> _ACTION ITEM_: Among the entries below, one line contains "You are a computer-use" and another contains "Instruction: Open 阿里云 cloud service page". Transcribe those two lines and every line between them, exactly.

> _INFORMATION_:
○ ○ ○

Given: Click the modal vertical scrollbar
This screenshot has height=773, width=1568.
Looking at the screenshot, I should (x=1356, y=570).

○ ○ ○

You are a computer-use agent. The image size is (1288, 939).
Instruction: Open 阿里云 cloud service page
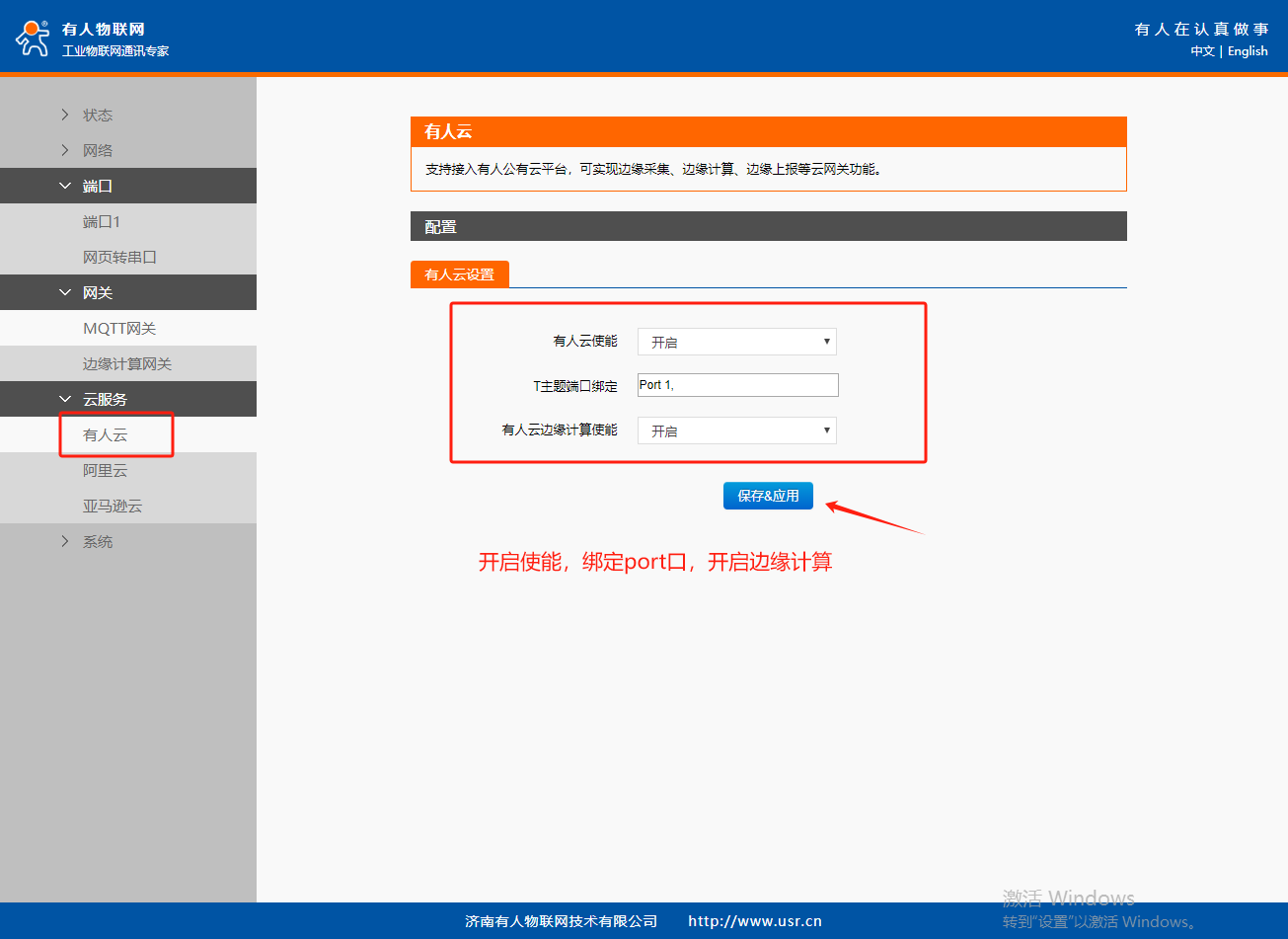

○ ○ ○

> _EXPECTED ANSWER_:
You are a computer-use agent. The image size is (1288, 939).
Instruction: Open 阿里云 cloud service page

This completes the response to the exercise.